Two splendid marquees had been erected, one for the accommodation of the ladies and the other for the dinner party, beautiful pleasure yachts , which conveyed a portion of the invited guests to the scene, lay at anchor in Dalkey Sound and with their white sails and coloured steamers, contributed their share of life and beauty to the attractive scene.
Imagine what a fair and bright spectacle was presented, when the groups of quadrille dancers, the beauty and gallantry of the city and its vicinity, commenced their graceful movements on the green award, to the exquisite music of one of the finest of military bands. What a delight to the happy multitude of spectators who beheld and admired the grace and tempered gaiety of high life.

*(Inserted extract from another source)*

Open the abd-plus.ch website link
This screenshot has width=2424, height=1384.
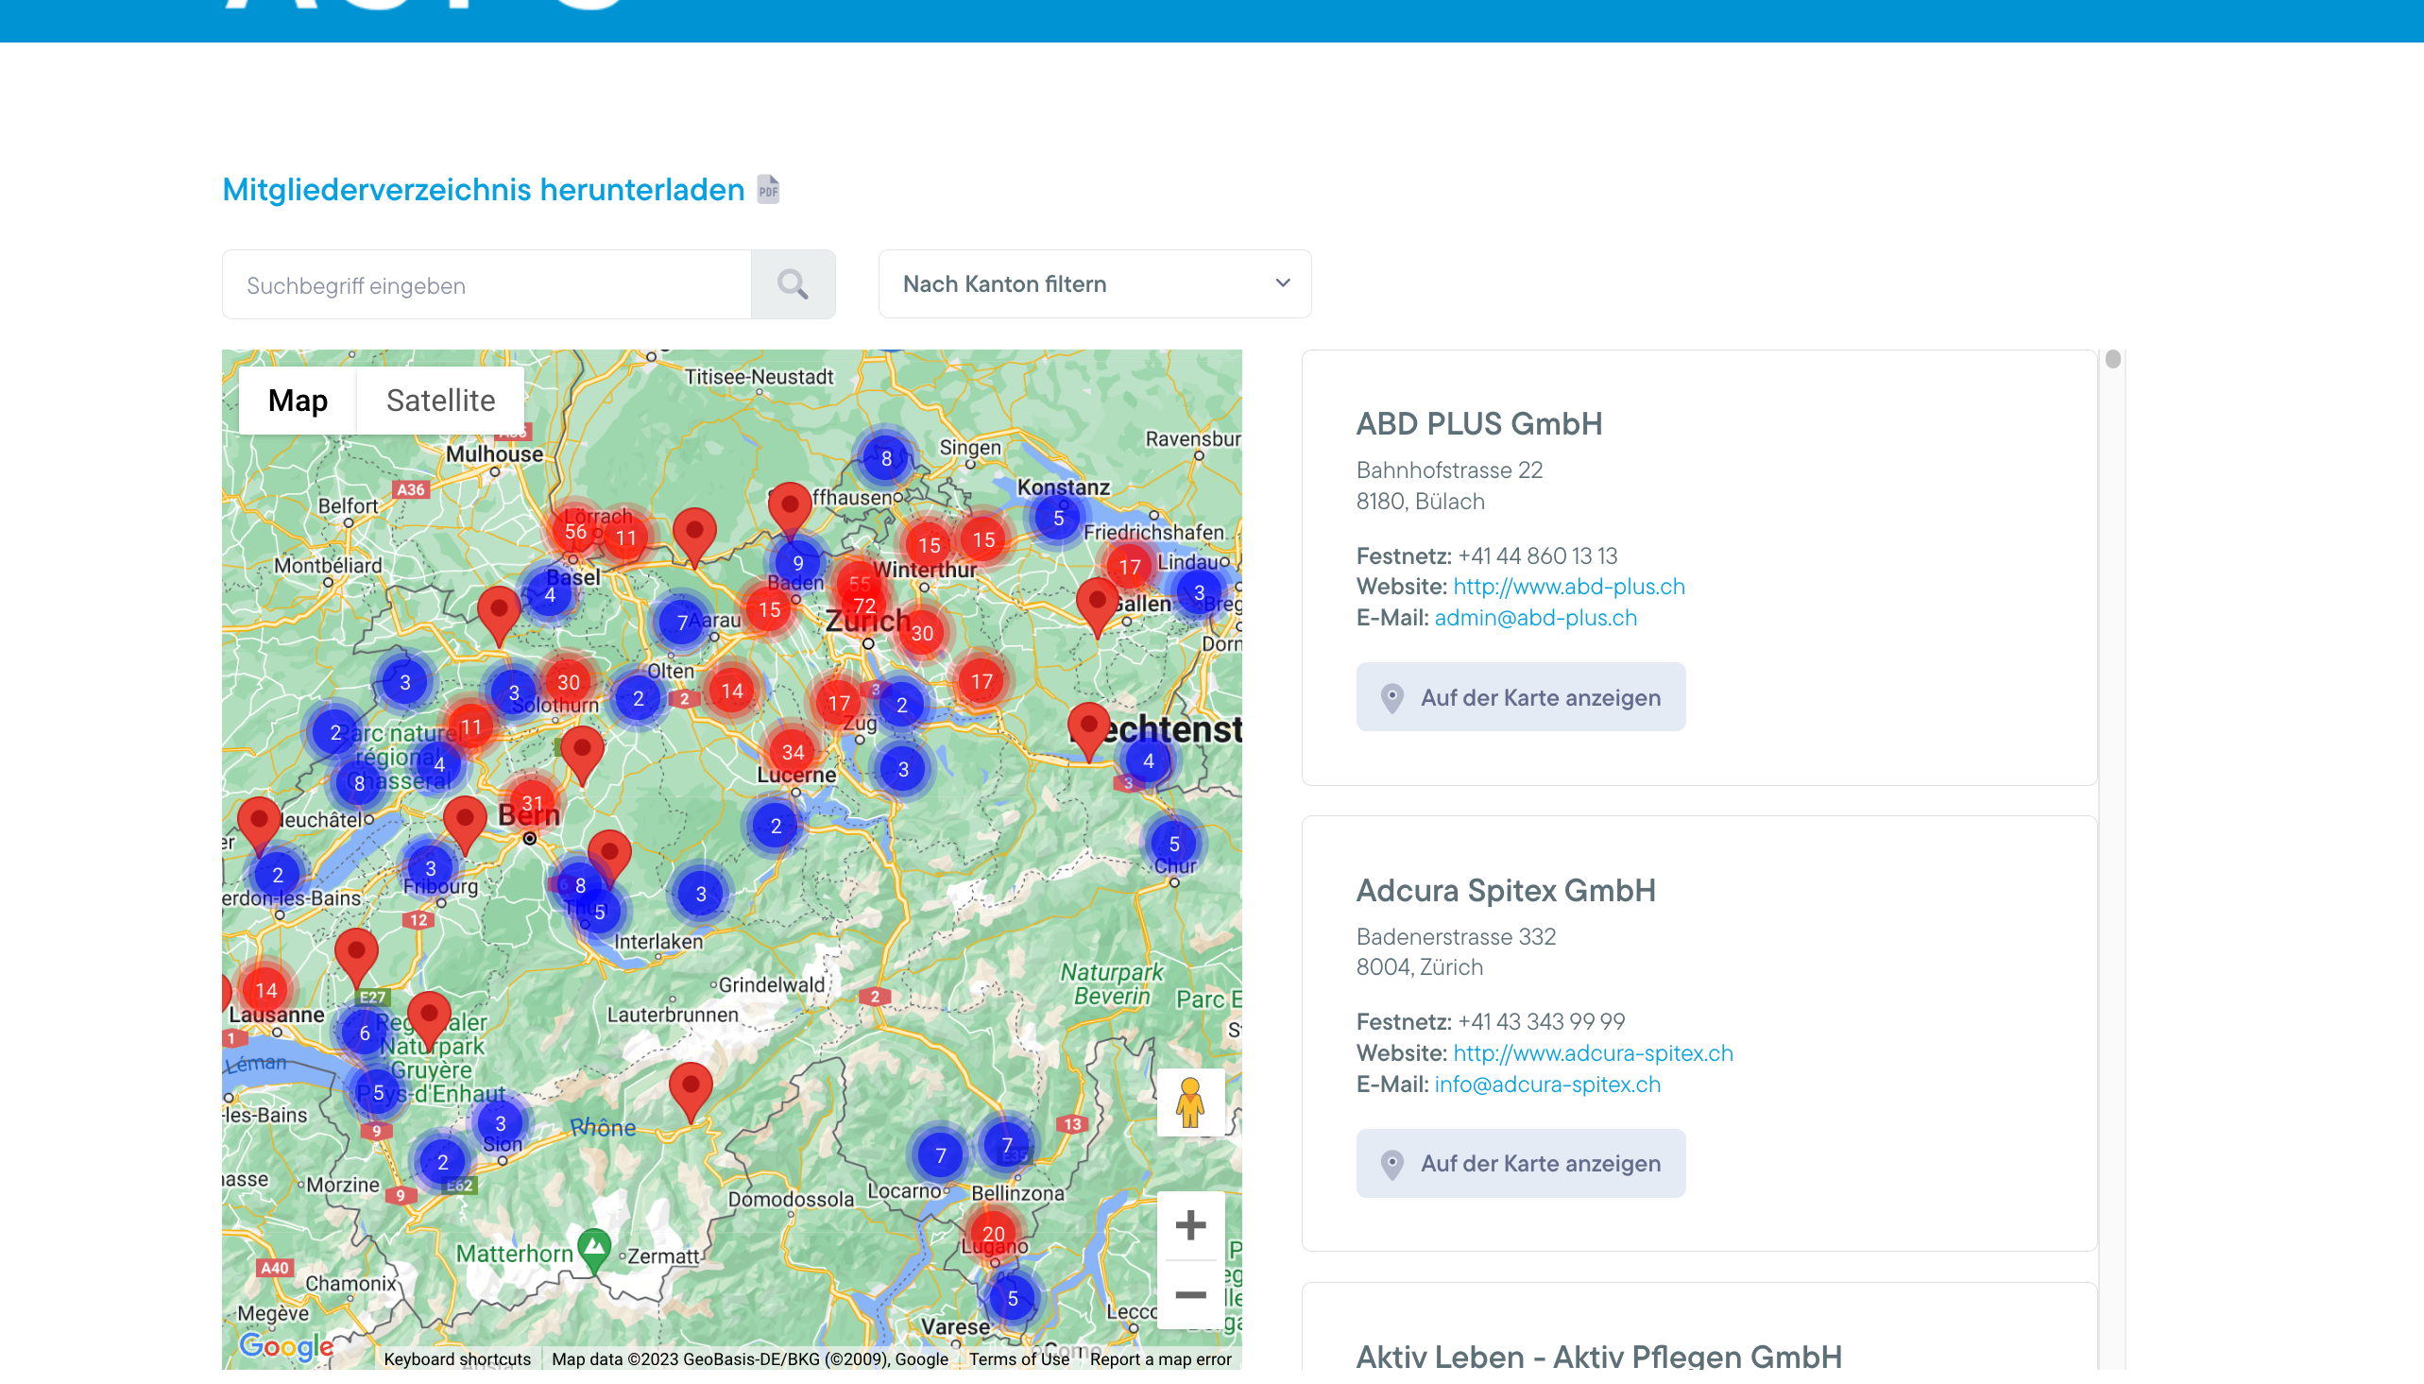(1569, 586)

The pencil of that accomplished painter, Watteau, in his finest pictures of the fetes champetre of the French, never portrayed a scene so exquisitely beautiful and romantic.
Ere the sum had gone down on this charming tableau many of the company (including some first class amateur vocalists and performers) went abroad the gaily- dressed yachts lying at anchor in Dalkey Sound. The gentlemen sang with grand effect Anacreontic Moore’s fine song. And afterwards the entire company (ladies and gentlemen), sang the pure, the beautiful, and the un-equalled Hark the vesper hymn is stealing, by Moore, his songs and sacred melodies then being fashionable in every class of society. Alas! superseded, in these days of modern refinement, by comic, serio- comic songs, and puerile love ditties!.
Oh! That such scenes of rational and healthful pleasure, of innocent enjoyment, in which the higher, the middle, and the poorer classes mingled together, gaily and merrily, are no more, they belong to the memory of the past.
The mild temperature of the climate of Dalkey is shown by the arbutus, which loves a soft marine exposure, thriving here with astonishing luxuriance. In the garden of Mr J.J. Wilson Eastmount, Dalkey, are growing as fine arbutus trees as any in Killarney. Every gentlemen in Dalkey should encourage its growth, which would form a relief to its numerous granite walls.